I have made some updates:
1- I removed all mass and type guessing from parsers and transferred it to take place inside the universe initiation, so mass and atom types will still be guessed automatically until we are ready to remove it

2- some attributes depend on other attributes to be guessed. if those parent attributes also need to be guessed, this can raise unnecessary errors if we attempted to guess the child attribute before the parent one. So, I added a rank dictionary to the guesser class which will rank each attribute based on its dependency on parent attributes to be guessed. For example ,AtomType depend on atom name then it will have rank 1. While masses depends on atom type which depends on atom name then it will have rank 2. By using this rank atom types will be guessed then masses to avoid errors.
(I hard coded it for now in the DefaultGuesser for testing)

next update will have:
1-finishing the BaseGuesser
2- add guesser metaclass for registration of guessers and other required dictionaries
3- add AtomType attributes to be equal to Element for PDBParser, FHIAIMSParser, TXYZParser, and XYZParser parsers

package/MDAnalysis/core/universe.py

orbeckst

I had a partial look through, I hope the minor comments help.

package/MDAnalysis/core/universe.py

package/MDAnalysis/guesser/DefaultGuesser.py

aya9aladdin · 2022-07-23T21:54:01Z

I'm just more concerned with the logic than the documentation at the moment that's why it's not very accurate

remove guessing types and masses from parsers

…lysis into guesser-basics

aya9aladdin · 2022-07-26T23:46:59Z

I updated some files as follows:
1- I modified guess_bonds inside the universe to pass a context to it (honestly I didn't get why bond guessing happens inside the AtomGroup, not the universe, so I left it as it is just modified the code to pass the context)
2- I modified the RDKitParser, PDBParser, XYZParser, and FHIAMSParser to add AtomType if it exists, and if not assign it to the elements then names attributes
3- at the point most of the DefualtGuesser is considered complete
4- I added a GuesserMeta to register the guesser classes to be implemented. I was planning to make the _guess dictionary mimic the TopologyAtrribute.transplant but I didn't find it has an application right now, so I postponed it to when I begin working on new guesser classes and see how it could work

What I would do next:
1- update modules where old guessing takes place (hydrogen bond analysis modules as I remember)
2- test and document what I have done so far

- updated guess_TopologyAttrs docs - fixed some tests - capitalize atomtypes from elements in RDKitParser

aya9aladdin · 2024-09-18T15:43:06Z

@lilyminium @IAlibay I pushed last updates, let me know if any other updates is needed

lilyminium · 2024-09-20T00:57:16Z

Thanks @aya9aladdin!! Will aim to get my review in by this weekend.

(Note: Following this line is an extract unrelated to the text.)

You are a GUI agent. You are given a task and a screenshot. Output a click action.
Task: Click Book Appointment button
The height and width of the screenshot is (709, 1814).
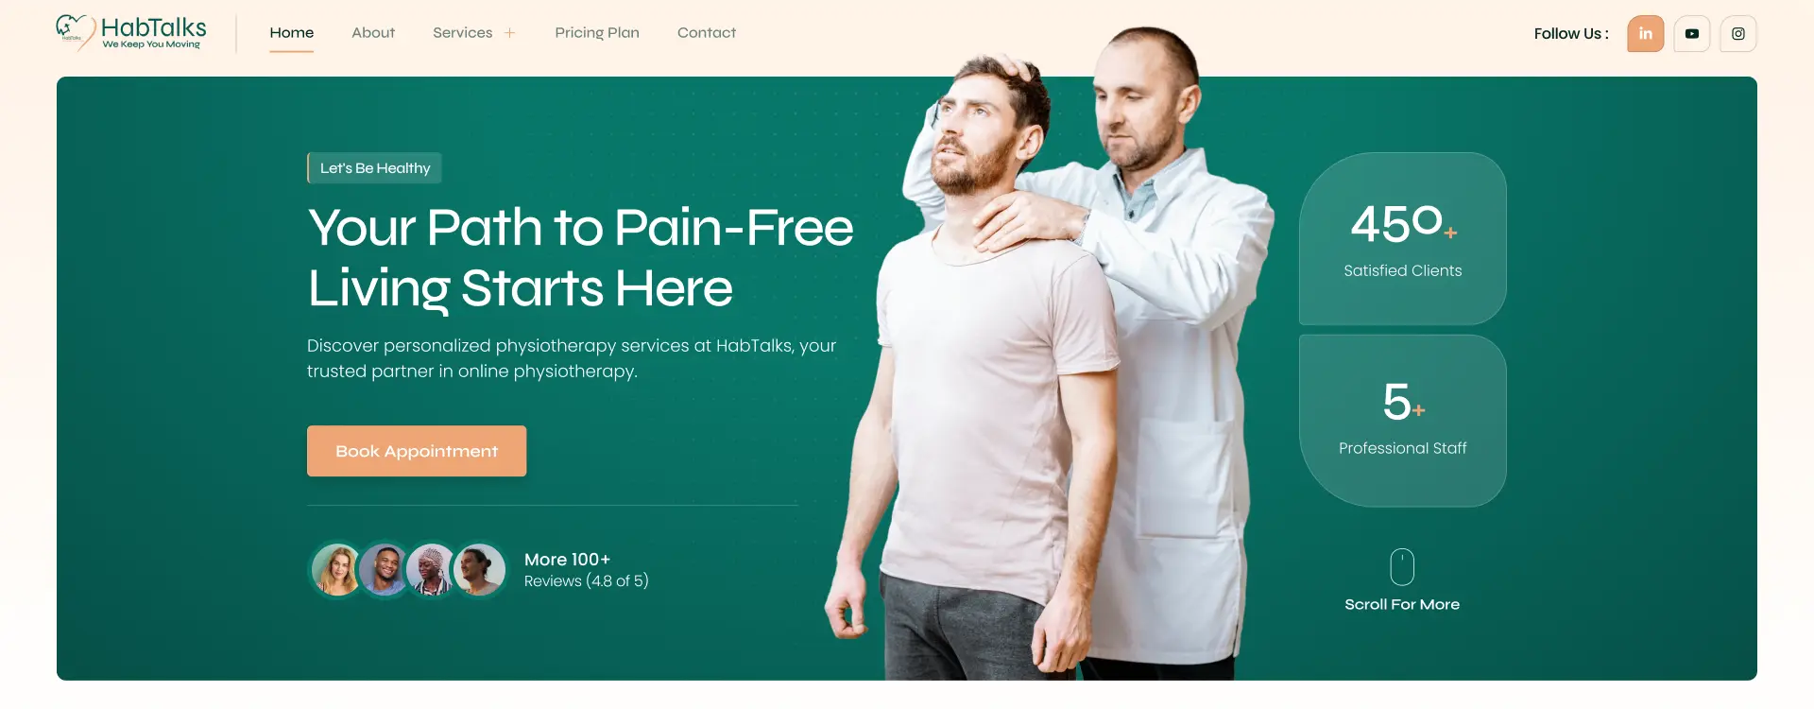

lilyminium · 2024-09-22T14:33:17Z

Looks like I'd already approved the PR! I did just look over your changes and they seem to address the remaining concerns @IAlibay and I discussed, but I'll also wait on @IAlibay to re-review.

IAlibay · 2024-09-22T15:05:40Z

I won't be able to re-review for a little while unfortunately, probably end of the week or next weekend.

IAlibay

Apologies for the delay, I have two remaining questions, but happy to approve.

@lilyminium would it be ok if you took care of shepherding the remaining things?

IAlibay · 2024-09-29T20:09:40Z

package/MDAnalysis/core/universe.py

    """
    def __init__(self, topology=None, *coordinates, all_coordinates=False,
                 format=None, topology_format=None, transformations=None,
                 guess_bonds=False, vdwradii=None, fudge_factor=0.55,
-                 lower_bound=0.1, in_memory=False,
+                 lower_bound=0.1, in_memory=False, context='default',
+                 to_guess=('types', 'masses'), force_guess=(),


Suggested change

to_guess=('types', 'masses'), force_guess=(),

to_guess=('types', 'masses'), force_guess=None,

Could you confirm that keeping () instead of None was intentional?
See: #3753

@lilyminium feel free to turn this into an issue, we can fix this in post.

yes it's intended to be that way indeed, for easier manuplation

IAlibay · 2024-09-29T20:13:54Z

package/MDAnalysis/converters/RDKitParser.py

@@ -303,8 +306,7 @@ def parse(self, **kwargs):
        if atomtypes:
            attrs.append(Atomtypes(np.array(atomtypes, dtype=object)))
        else:
-            atomtypes = guessers.guess_types(names)
-            attrs.append(Atomtypes(atomtypes, guessed=True))
+            atomtypes = np.char.upper(elements)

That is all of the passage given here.